大井川通信

大井川あたりの事ども

河川敷の空中戦

冷たい寒波の風が吹くこの時期は、河川敷の散歩は気がすすまない。昼休みに銀行まで歩く用があるので、久しぶりに河原の沈下橋などを歩いていると、いいことがあった。下流から、しなやかな翼を広げた白っぽいタカが飛んでくる。ミサゴだ。それも二羽。

前にも、ここでミサゴらしき鳥を見かけたことはあったが、はっきり確認できたのは初めてだ。以前の職場は、小さな河川の河口近くにあって、海外沿いや汽水域でミサゴを当たり前に見ることができた。その河口から5kmばかり上流の大井川流域にもミサゴが顔をみせることがあった。

僕が今散歩しているのは、もっと大きな川の河口から30kmほど上流の小都市の河川敷だ。広い川面には魚の姿も見えるので、この辺りまでは狩りの行動範囲なのかもしれない。

二羽は僕の頭上まで来ると、一羽が一羽を追いかけるように円を描いたり、二羽が別の円を描きながら、一点でクロスしたり、見事な編隊飛行を見せてくれる。まるでブルーインパルスだ。僕も大きく手を回して、上空の二羽を操っているような気分になる。

ミサゴの多い河口でも、二羽がそろってこんなに愛想のいい姿を見せてくれた記憶はない。上流で出会った珍しい観客へのサービスだろうか。

上空に目を凝らしていると、視界に別の鳥のペアが飛び込んできた。一羽はカラスだけれども、もう一羽は、一回り小さい茶色のタカだ。おそらくハイタカだろう。カラスが追いかけているようだが、小さいタカの方も反転して攻撃を仕掛けている。

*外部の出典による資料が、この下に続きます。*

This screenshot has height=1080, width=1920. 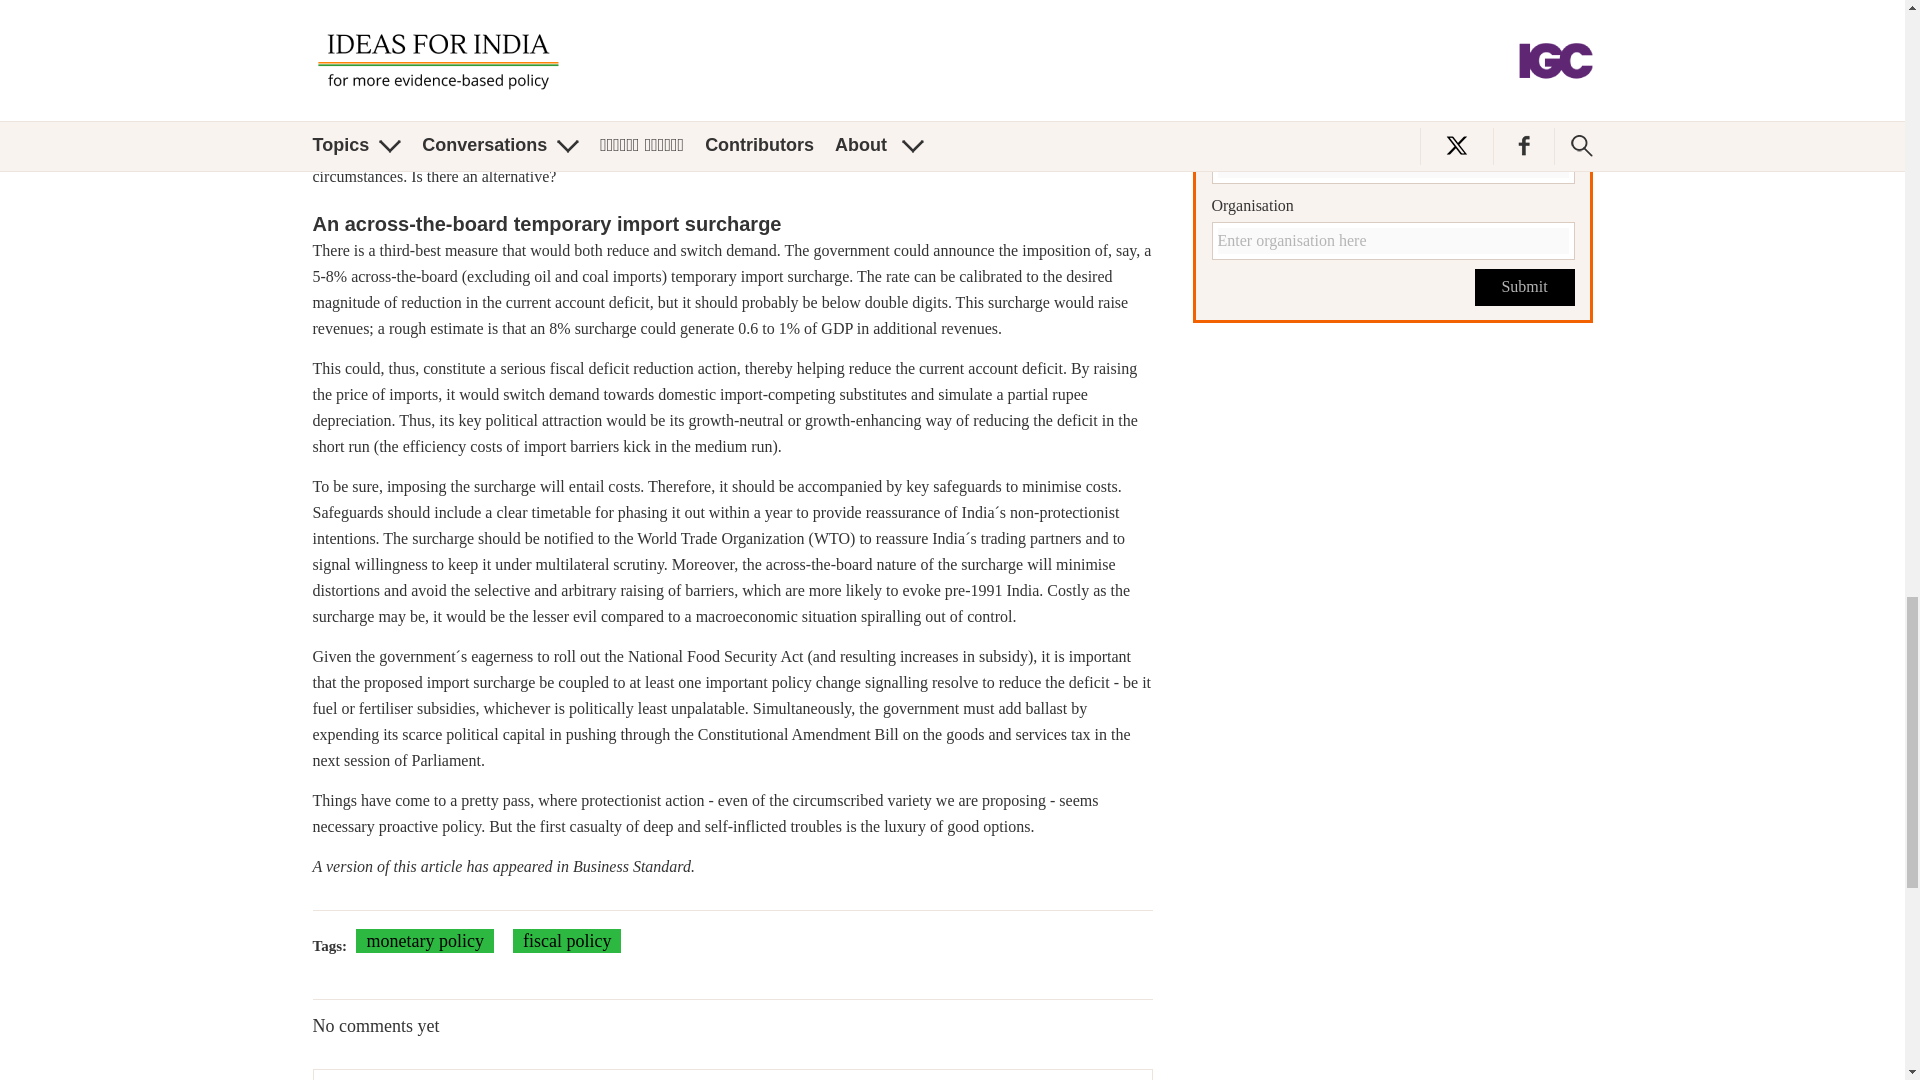 What do you see at coordinates (1524, 286) in the screenshot?
I see `Submit` at bounding box center [1524, 286].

互角の空中戦のようだが、じりじりと街の上空の方に場所を移し、やがて二羽は分れて、カラスがもと来た方に飛び去っていく。肩をすぼめて速度をあげるポーズ(あまり見たことがない)を見せたのは、タカを追い払って気分が高揚しているのだろうか。

はるか上空での鳥たちのドラマに魅せられて、大空に吸い込まれるような気分になった。